At the end of last century Lavoisier and Laplace, and after them, down
to our own time, Dulong, Desprez, Favre and Silbermann, Andrews,
Berthelot, Thomson, and others, devoted much time and labor to the
experimental determination of the heat of combustion and the laws
which governed its development. Messrs. Favre and Silbermann, in
particular, between the years 1845 and 1852, carried out a splendid
series of experiments by means of the apparatus partly represented in
Fig. 1 (opposite), which is a drawing one-third the natural size of
the calorimeter employed. It consisted essentially of a combustion
chamber formed of thin copper, gilt internally. The upper part of the
chamber was fitted with a cover through which the combustible could be
introduced, with a pipe for a gas jet, with a peep hole closed by
adiathermanous but transparent substances, alum and glass, and with a
branch leading to a thin copper coil surrounding the lower part of the
chamber and descending below it. The whole of this portion of the
apparatus was plunged into a thin copper vessel, silvered internally
and filled with water, which was kept thoroughly mixed by means of
agitators. This second vessel stood inside a third one, the sides and
bottom of which were covered with the skins of swans with the down on,
and the whole was immersed in a fourth vessel tilled with water, kept
at the average temperature of the laboratory. Suitable thermometers of
great delicacy were provided, and all manner of precautions were taken
to prevent loss of heat.
[Illustration: THE GENERATION OF STEAM. Fig 1.]
It is impossible not to admire the ingenuity and skill exhibited in
the details of the apparatus, in the various accessories for
generating and storing the gases used, and for absorbing and weighing
the products of combustion; but it is a matter of regret that the
experiments should have been carried out on so small a scale. For
example, the little cage which held the solid fuel tested was only 5/8
inch diameter by barely 2 inches high, and held only 38 grains of
charcoal, the combustion occupying about sixteen minutes. Favre and
Silbermann adopted the plan of ascertaining the weight of the
substances consumed by calculation from the weight of the products of
combustion. Carbonic acid was absorbed by caustic potash, as also was
carbonic oxide, after having been oxidized to carbonic acid by heated
oxide of copper, and the vapor of water was absorbed by concentrated
sulphuric acid. The adoption of this system showed that it was in any
case necessary to analyze the products of combustion in order to
detect imperfect action. Thus, in the case of substances containing
carbon, carbonic oxide was always present to a variable extent with
the carbonic acid, and corrections were necessary in order to
determine the total heat due to the complete combination of the
substance with oxygen. Another advantage gained was that the
absorption of the products of combustion prevents any sensible
alteration in the volumes during the process, so that corrections for
the heat absorbed in the work of displacing the atmosphere were not
required. The experiments on various substances were repeated many
times. The mean results for those in which we are immediately
interested are given in Table I., next column.

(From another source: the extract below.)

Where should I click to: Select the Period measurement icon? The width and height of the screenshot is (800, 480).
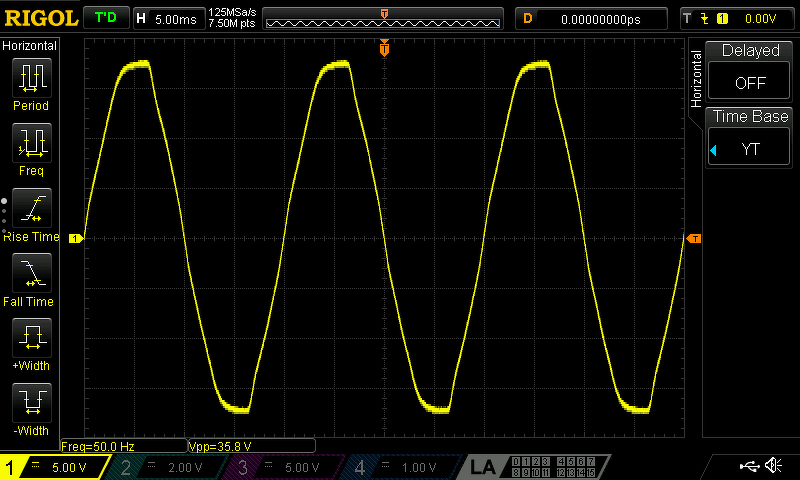(32, 78)
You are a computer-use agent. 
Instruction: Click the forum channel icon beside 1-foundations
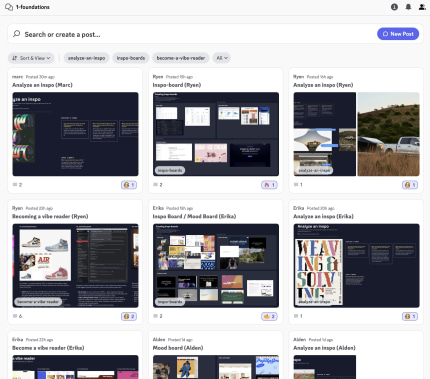(x=9, y=7)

Comparison with later determinations have established their
substantial accuracy. The general conclusion arrived at is thus
stated:
"As a rule there is an equality between the heat disengaged or
absorbed in the acts, respectively, of chemical combination or
decomposition of the same elements, so that the heat evolved during
the combination of two simple or com-pound substances is equal to the
heat absorbed at the time of their chemical segregation."
TABLE I.--SUBSTANCES ENTERING INTO THE COMPOSITION OF FUEL.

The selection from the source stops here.